-- Problem --
Copy the following lines without any alteration.

--- start of Records provided ---

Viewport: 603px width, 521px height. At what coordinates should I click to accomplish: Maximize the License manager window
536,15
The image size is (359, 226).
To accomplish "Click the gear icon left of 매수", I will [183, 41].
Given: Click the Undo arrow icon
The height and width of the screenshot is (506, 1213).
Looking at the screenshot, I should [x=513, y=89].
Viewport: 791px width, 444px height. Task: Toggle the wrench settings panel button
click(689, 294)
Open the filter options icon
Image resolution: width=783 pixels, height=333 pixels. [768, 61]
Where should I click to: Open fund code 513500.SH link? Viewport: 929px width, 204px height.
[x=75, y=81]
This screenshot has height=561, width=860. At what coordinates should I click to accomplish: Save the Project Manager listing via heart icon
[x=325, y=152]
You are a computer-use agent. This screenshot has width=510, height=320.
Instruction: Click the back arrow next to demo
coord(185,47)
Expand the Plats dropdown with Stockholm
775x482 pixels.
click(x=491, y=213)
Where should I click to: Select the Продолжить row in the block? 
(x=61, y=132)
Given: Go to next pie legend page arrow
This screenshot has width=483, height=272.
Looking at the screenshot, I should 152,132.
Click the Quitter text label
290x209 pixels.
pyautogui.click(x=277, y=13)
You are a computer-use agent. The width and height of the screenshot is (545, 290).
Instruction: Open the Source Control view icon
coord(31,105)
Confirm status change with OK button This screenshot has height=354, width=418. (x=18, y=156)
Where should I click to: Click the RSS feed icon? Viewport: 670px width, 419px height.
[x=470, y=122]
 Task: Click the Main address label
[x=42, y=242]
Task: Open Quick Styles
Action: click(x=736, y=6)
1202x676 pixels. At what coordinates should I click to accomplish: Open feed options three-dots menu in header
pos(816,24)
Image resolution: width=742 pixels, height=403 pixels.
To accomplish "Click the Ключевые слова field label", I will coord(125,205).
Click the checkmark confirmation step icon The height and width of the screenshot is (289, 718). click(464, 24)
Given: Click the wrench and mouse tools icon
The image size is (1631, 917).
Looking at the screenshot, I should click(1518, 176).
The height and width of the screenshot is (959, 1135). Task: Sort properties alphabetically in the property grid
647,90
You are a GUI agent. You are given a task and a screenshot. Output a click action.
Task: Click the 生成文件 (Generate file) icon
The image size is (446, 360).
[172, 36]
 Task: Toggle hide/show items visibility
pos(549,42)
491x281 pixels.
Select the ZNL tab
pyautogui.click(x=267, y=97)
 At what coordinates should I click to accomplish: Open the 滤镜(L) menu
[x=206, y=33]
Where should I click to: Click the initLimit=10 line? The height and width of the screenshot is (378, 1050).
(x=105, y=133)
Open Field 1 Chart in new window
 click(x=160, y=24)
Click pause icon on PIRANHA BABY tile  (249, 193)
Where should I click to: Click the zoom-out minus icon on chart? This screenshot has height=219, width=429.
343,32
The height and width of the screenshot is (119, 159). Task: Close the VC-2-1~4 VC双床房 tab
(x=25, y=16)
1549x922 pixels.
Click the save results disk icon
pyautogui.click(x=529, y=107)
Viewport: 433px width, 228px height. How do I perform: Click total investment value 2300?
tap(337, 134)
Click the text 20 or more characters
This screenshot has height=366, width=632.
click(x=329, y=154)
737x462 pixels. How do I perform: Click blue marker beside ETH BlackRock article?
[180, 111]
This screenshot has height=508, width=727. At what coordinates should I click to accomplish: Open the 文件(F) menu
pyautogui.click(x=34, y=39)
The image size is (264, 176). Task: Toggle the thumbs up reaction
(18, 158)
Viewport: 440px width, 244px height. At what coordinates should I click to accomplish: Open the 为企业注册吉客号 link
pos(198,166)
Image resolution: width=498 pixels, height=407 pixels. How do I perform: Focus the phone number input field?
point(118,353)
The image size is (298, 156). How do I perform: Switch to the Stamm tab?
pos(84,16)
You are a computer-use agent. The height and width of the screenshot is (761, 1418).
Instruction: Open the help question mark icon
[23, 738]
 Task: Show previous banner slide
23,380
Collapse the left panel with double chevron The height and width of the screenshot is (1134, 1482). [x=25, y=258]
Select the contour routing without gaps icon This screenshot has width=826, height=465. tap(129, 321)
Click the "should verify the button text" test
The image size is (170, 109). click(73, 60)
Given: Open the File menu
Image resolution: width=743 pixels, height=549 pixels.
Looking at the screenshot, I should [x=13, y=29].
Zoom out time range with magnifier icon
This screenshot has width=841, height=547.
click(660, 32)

--- end of Records provided ---

-- Full answer --
Viewport: 603px width, 521px height. At what coordinates should I click to accomplish: Maximize the License manager window
536,15
The image size is (359, 226).
To accomplish "Click the gear icon left of 매수", I will [183, 41].
Given: Click the Undo arrow icon
The height and width of the screenshot is (506, 1213).
Looking at the screenshot, I should [x=513, y=89].
Viewport: 791px width, 444px height. Task: Toggle the wrench settings panel button
click(689, 294)
Open the filter options icon
Image resolution: width=783 pixels, height=333 pixels. [768, 61]
Where should I click to: Open fund code 513500.SH link? Viewport: 929px width, 204px height.
[x=75, y=81]
This screenshot has height=561, width=860. At what coordinates should I click to accomplish: Save the Project Manager listing via heart icon
[x=325, y=152]
You are a computer-use agent. This screenshot has width=510, height=320.
Instruction: Click the back arrow next to demo
coord(185,47)
Expand the Plats dropdown with Stockholm
775x482 pixels.
click(x=491, y=213)
Where should I click to: Select the Продолжить row in the block? 
(x=61, y=132)
Given: Go to next pie legend page arrow
This screenshot has width=483, height=272.
Looking at the screenshot, I should 152,132.
Click the Quitter text label
290x209 pixels.
pyautogui.click(x=277, y=13)
You are a computer-use agent. The width and height of the screenshot is (545, 290).
Instruction: Open the Source Control view icon
coord(31,105)
Confirm status change with OK button This screenshot has height=354, width=418. (x=18, y=156)
Where should I click to: Click the RSS feed icon? Viewport: 670px width, 419px height.
[x=470, y=122]
 Task: Click the Main address label
[x=42, y=242]
Task: Open Quick Styles
Action: click(x=736, y=6)
1202x676 pixels. At what coordinates should I click to accomplish: Open feed options three-dots menu in header
pos(816,24)
Image resolution: width=742 pixels, height=403 pixels.
To accomplish "Click the Ключевые слова field label", I will coord(125,205).
Click the checkmark confirmation step icon The height and width of the screenshot is (289, 718). click(464, 24)
Given: Click the wrench and mouse tools icon
The image size is (1631, 917).
Looking at the screenshot, I should click(1518, 176).
The height and width of the screenshot is (959, 1135). Task: Sort properties alphabetically in the property grid
647,90
You are a GUI agent. You are given a task and a screenshot. Output a click action.
Task: Click the 生成文件 (Generate file) icon
The image size is (446, 360).
[172, 36]
 Task: Toggle hide/show items visibility
pos(549,42)
491x281 pixels.
Select the ZNL tab
pyautogui.click(x=267, y=97)
 At what coordinates should I click to accomplish: Open the 滤镜(L) menu
[x=206, y=33]
Where should I click to: Click the initLimit=10 line? The height and width of the screenshot is (378, 1050).
(x=105, y=133)
Open Field 1 Chart in new window
 click(x=160, y=24)
Click pause icon on PIRANHA BABY tile  (249, 193)
Where should I click to: Click the zoom-out minus icon on chart? This screenshot has height=219, width=429.
343,32
The height and width of the screenshot is (119, 159). Task: Close the VC-2-1~4 VC双床房 tab
(x=25, y=16)
1549x922 pixels.
Click the save results disk icon
pyautogui.click(x=529, y=107)
Viewport: 433px width, 228px height. How do I perform: Click total investment value 2300?
tap(337, 134)
Click the text 20 or more characters
This screenshot has height=366, width=632.
click(x=329, y=154)
737x462 pixels. How do I perform: Click blue marker beside ETH BlackRock article?
[180, 111]
This screenshot has height=508, width=727. At what coordinates should I click to accomplish: Open the 文件(F) menu
pyautogui.click(x=34, y=39)
The image size is (264, 176). Task: Toggle the thumbs up reaction
(18, 158)
Viewport: 440px width, 244px height. At what coordinates should I click to accomplish: Open the 为企业注册吉客号 link
pos(198,166)
Image resolution: width=498 pixels, height=407 pixels. How do I perform: Focus the phone number input field?
point(118,353)
The image size is (298, 156). How do I perform: Switch to the Stamm tab?
pos(84,16)
You are a computer-use agent. The height and width of the screenshot is (761, 1418).
Instruction: Open the help question mark icon
[23, 738]
 Task: Show previous banner slide
23,380
Collapse the left panel with double chevron The height and width of the screenshot is (1134, 1482). [x=25, y=258]
Select the contour routing without gaps icon This screenshot has width=826, height=465. tap(129, 321)
Click the "should verify the button text" test
The image size is (170, 109). click(73, 60)
Given: Open the File menu
Image resolution: width=743 pixels, height=549 pixels.
Looking at the screenshot, I should [x=13, y=29].
Zoom out time range with magnifier icon
This screenshot has width=841, height=547.
click(660, 32)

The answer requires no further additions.